Amazon's Kindle
Amazon's Kindle Reuters

Students can now rent costly textbooks from Amazon's new Kindle Textbook Rental service, getting a discount of up to 80 percent.

Textbooks can be rented through Amazon's Kindle Textbook Rental Service for periods of as short as 30 days or as long as 360 days, with fees differing based upon the length of time a textbook is rented.

Once the initial rental period is up, students can re-rent textbooks again if they need to for periods as short as one day. Students will also be allowed to continue to access any electronic notes or highlights they made after the rental period ends by visiting Amazon's Web site.

With Amazon's new service, students will be able to rent available textbooks as ebooks from the Kindle Store instead of purchasing them outright at much higher prices, reading those on the Kindle or other tablet, laptop or smartphone devices that run the Kindle app. Rental books can also be read on smartphones and tablet's running Apple's iOS, Microsoft Windows Phone 7 and Google's Android operating system.

We've done a little something extra we think students will enjoy, said Dave Limp, vice president of Amazon's Kindle unit. Normally, when you sell your print textbook at the end of the semester you lose all the margin notes and highlights you made as you were studying. We're extending our Whispersync technology so that you get to keep and access all of your notes and highlighted content in the Amazon Cloud, available anytime, anywhere -- even after a rental expires. If you choose to rent again or buy at a later time, your notes will be there just as you left them.

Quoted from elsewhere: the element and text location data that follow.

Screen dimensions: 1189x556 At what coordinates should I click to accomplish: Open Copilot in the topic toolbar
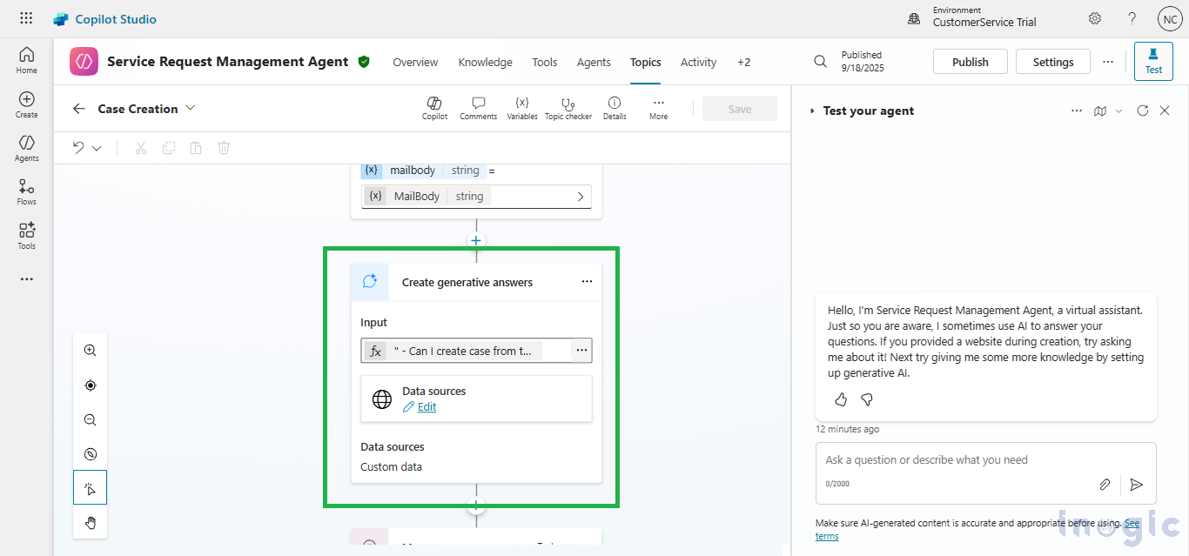point(434,108)
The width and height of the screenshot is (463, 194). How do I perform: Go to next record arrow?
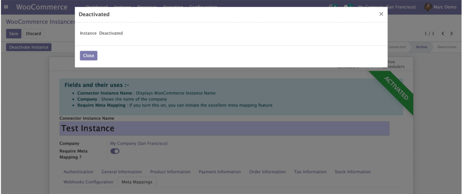[451, 34]
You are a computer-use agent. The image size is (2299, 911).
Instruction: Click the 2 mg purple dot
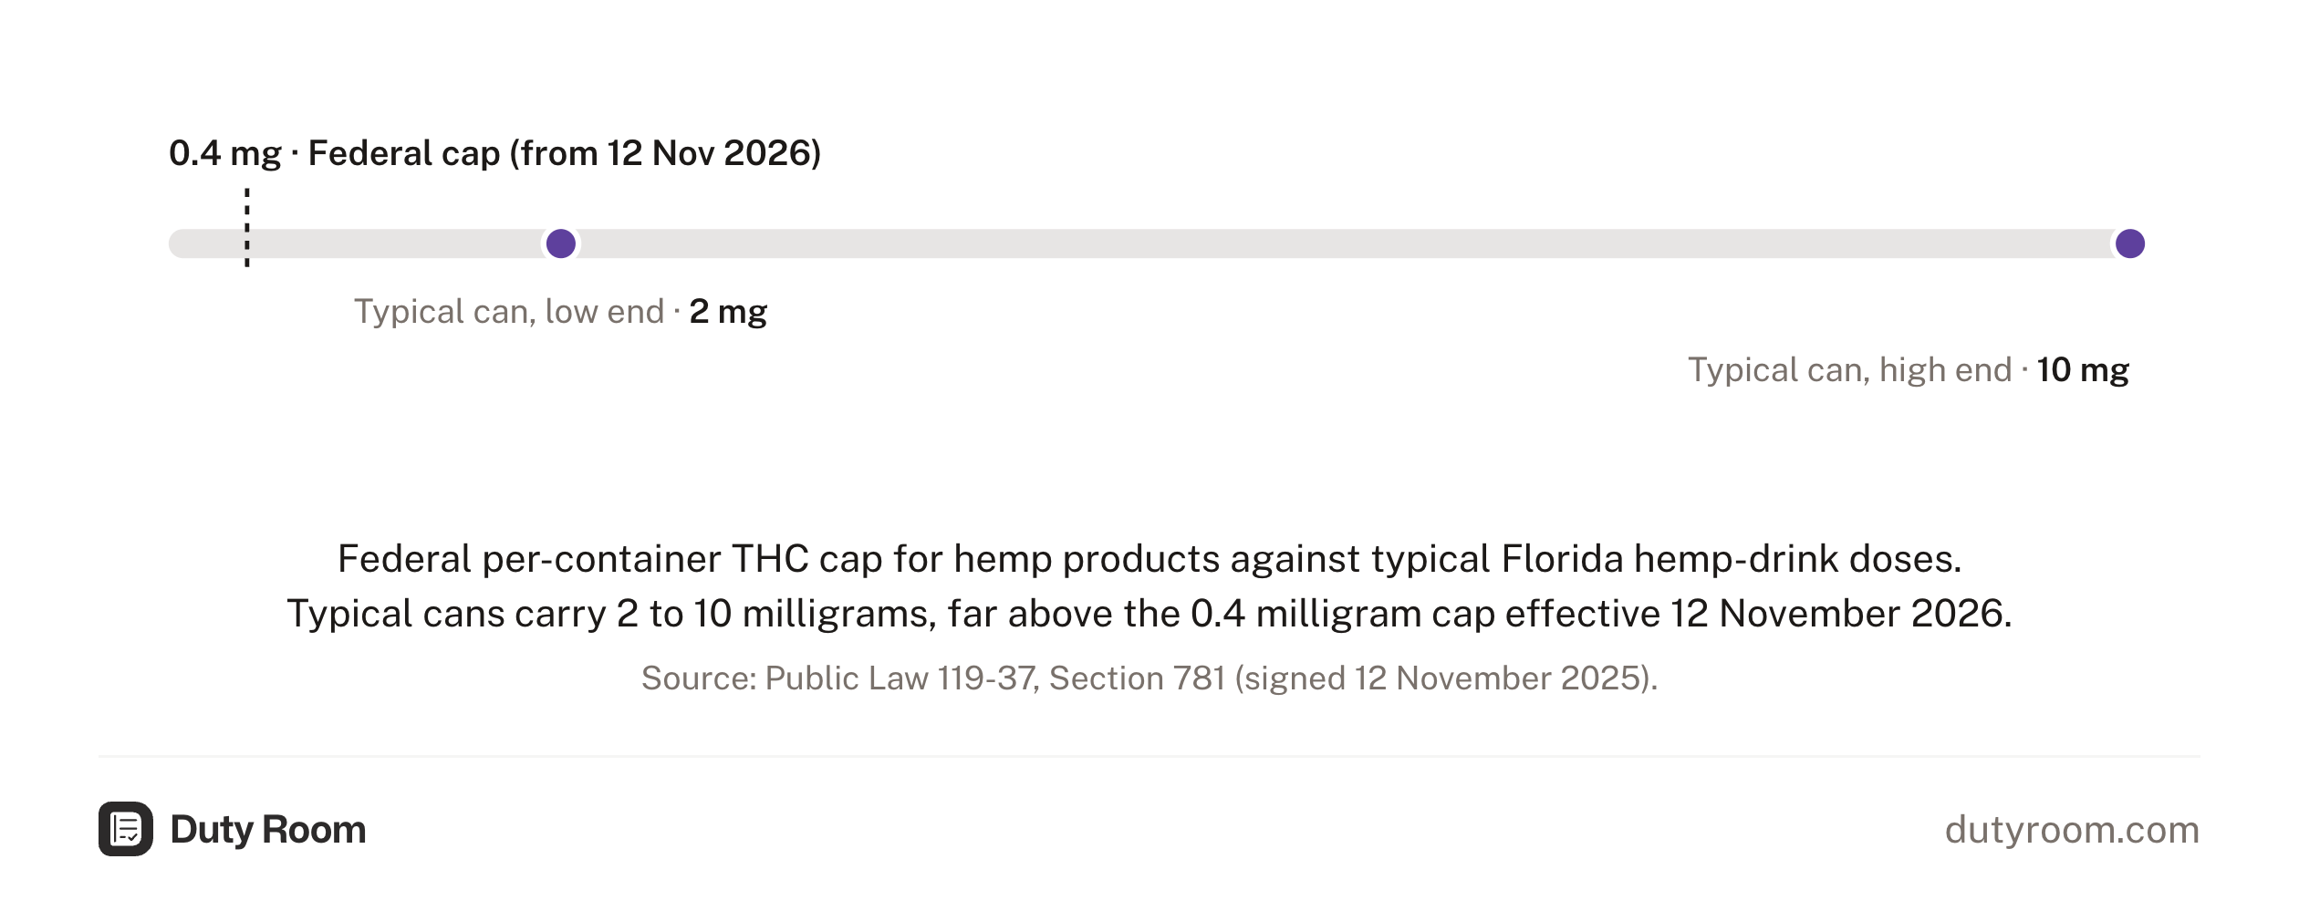pyautogui.click(x=560, y=243)
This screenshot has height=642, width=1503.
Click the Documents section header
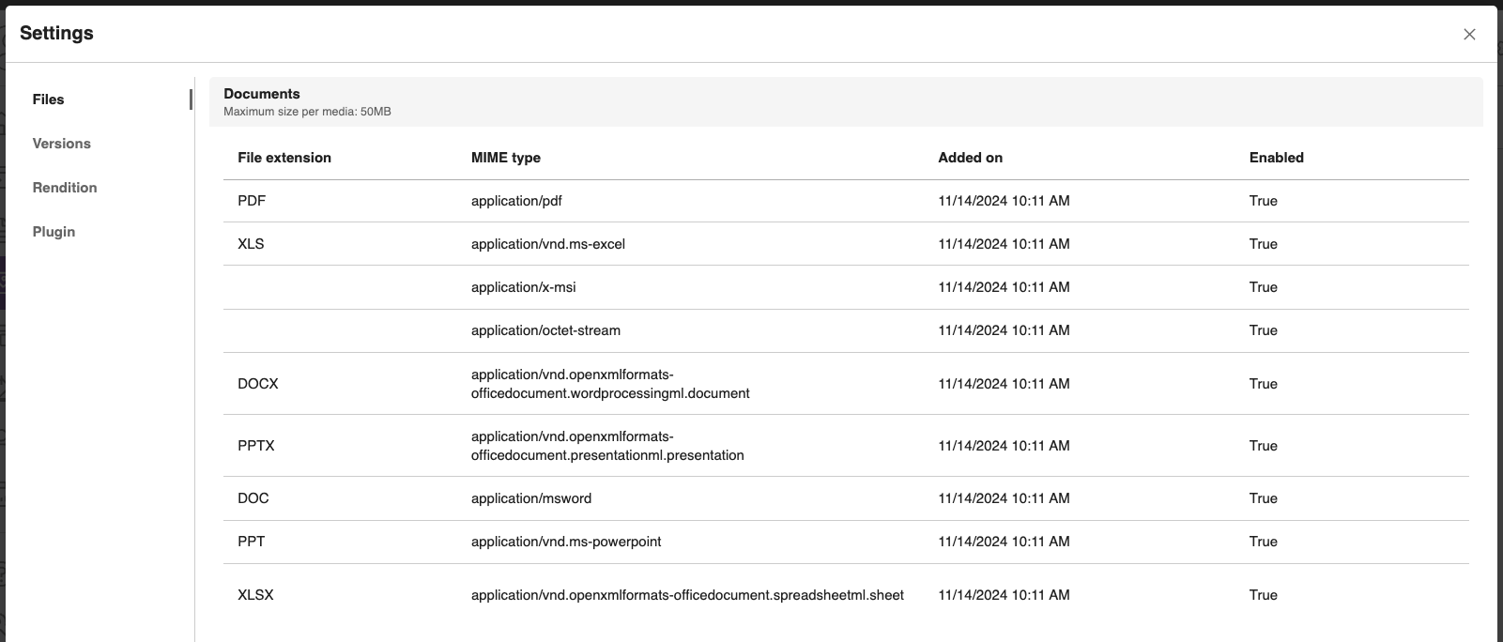(262, 94)
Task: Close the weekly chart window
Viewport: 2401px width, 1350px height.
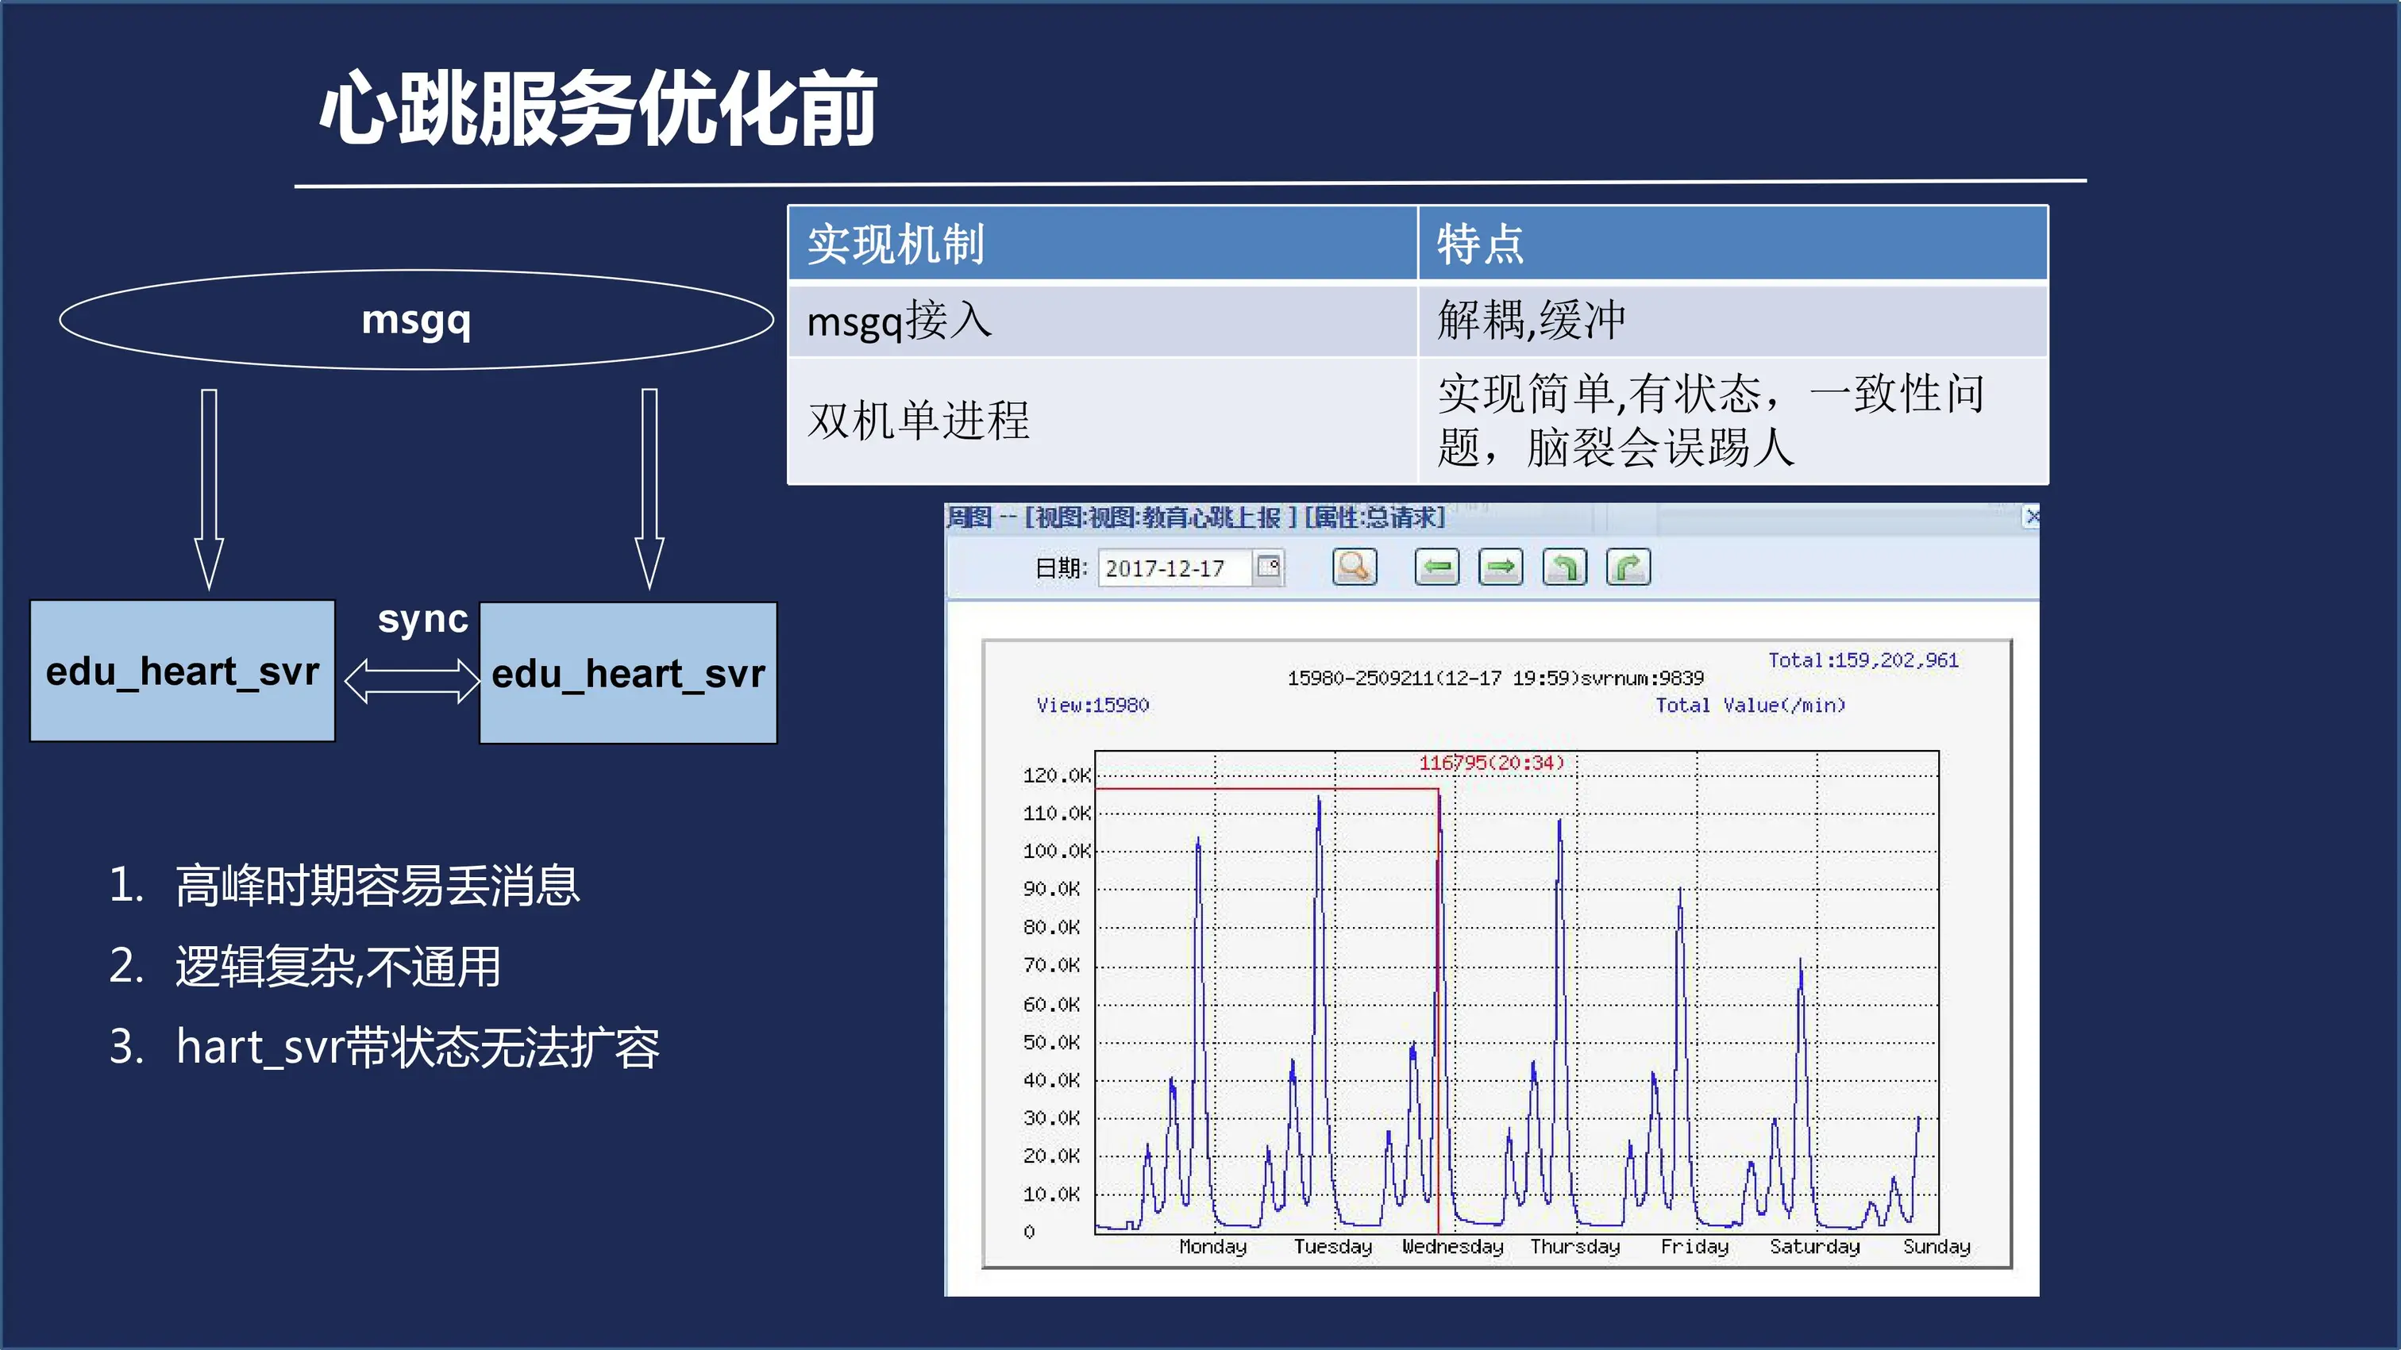Action: point(2032,516)
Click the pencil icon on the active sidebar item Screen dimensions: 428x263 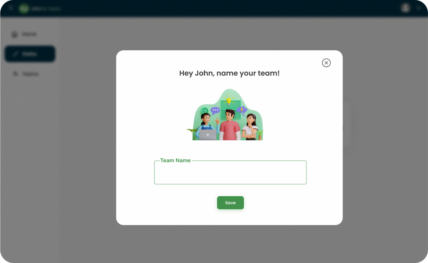[x=15, y=54]
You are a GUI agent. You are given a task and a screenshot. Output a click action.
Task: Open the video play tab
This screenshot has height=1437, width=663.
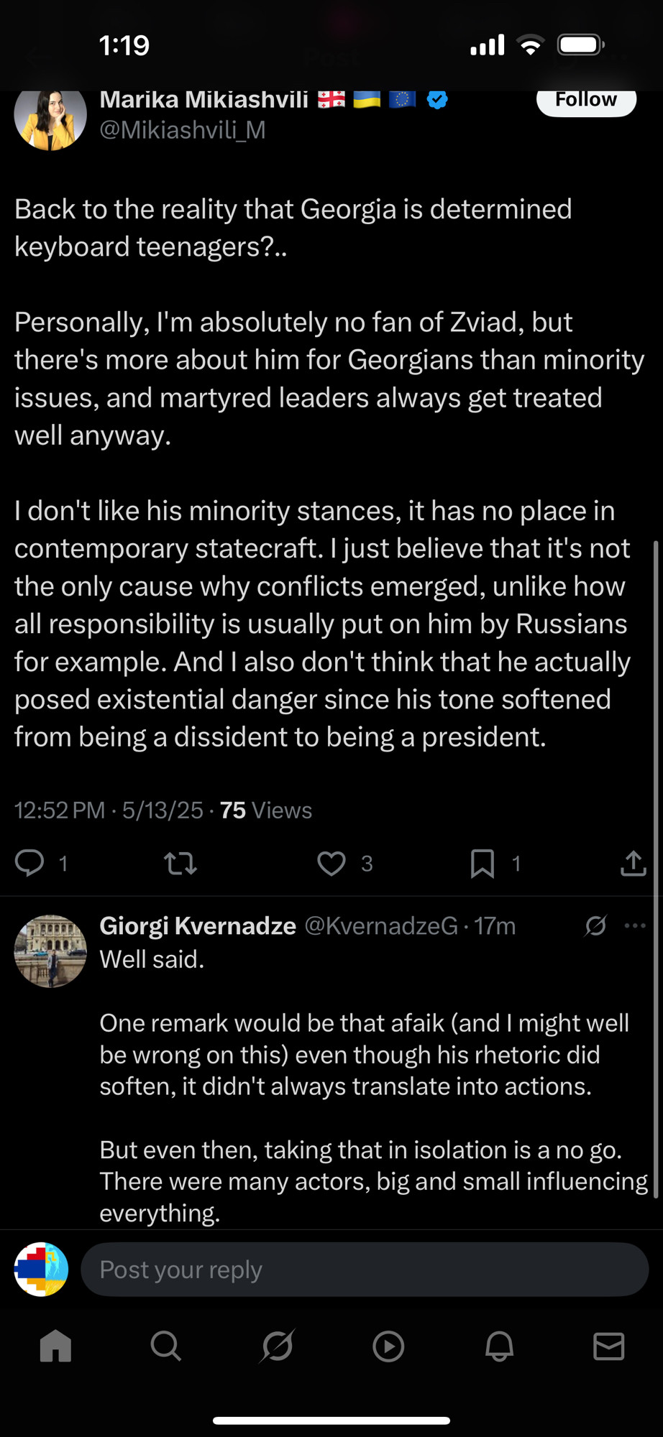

High textbook costs have long been a problem for students at schools where they have to purchase them, including private schools and colleges and universities.

Amazon's Kindle Textbook Rental will function like a library, in that students will pay only for the privilege of borrowing their books. Traditionally, students have had to buy textbooks at retail prices, selling them back later at deeply-discounted prices. Even used textbooks are often sold at prices close to retail, making the exchange a costly proposition for students and their families.

Amazon says tens of thousands of textbooks are available for the 2011 school year from its Kindle Store, from textbook publishers including Wiley, Elsevier, and Taylor & Francis.

Students can chose the length of time they wish to rent the books, from periods offered of between 30 and 360 days, and they will pay only for the time they need the book.

The only drawback to the Kindle Textbook Rental program may be that a Kindle or other e-reading device is needed, so students not having one must get one, and that not all textbooks will be available, especially at first. The advantage, however, is significant savings for students who have a Kindle or who can get one, and can find books they need in the program.

If a new textbook costs $250, for example, students can now rent it through the Kindle Textbook program for $30 for 30 days.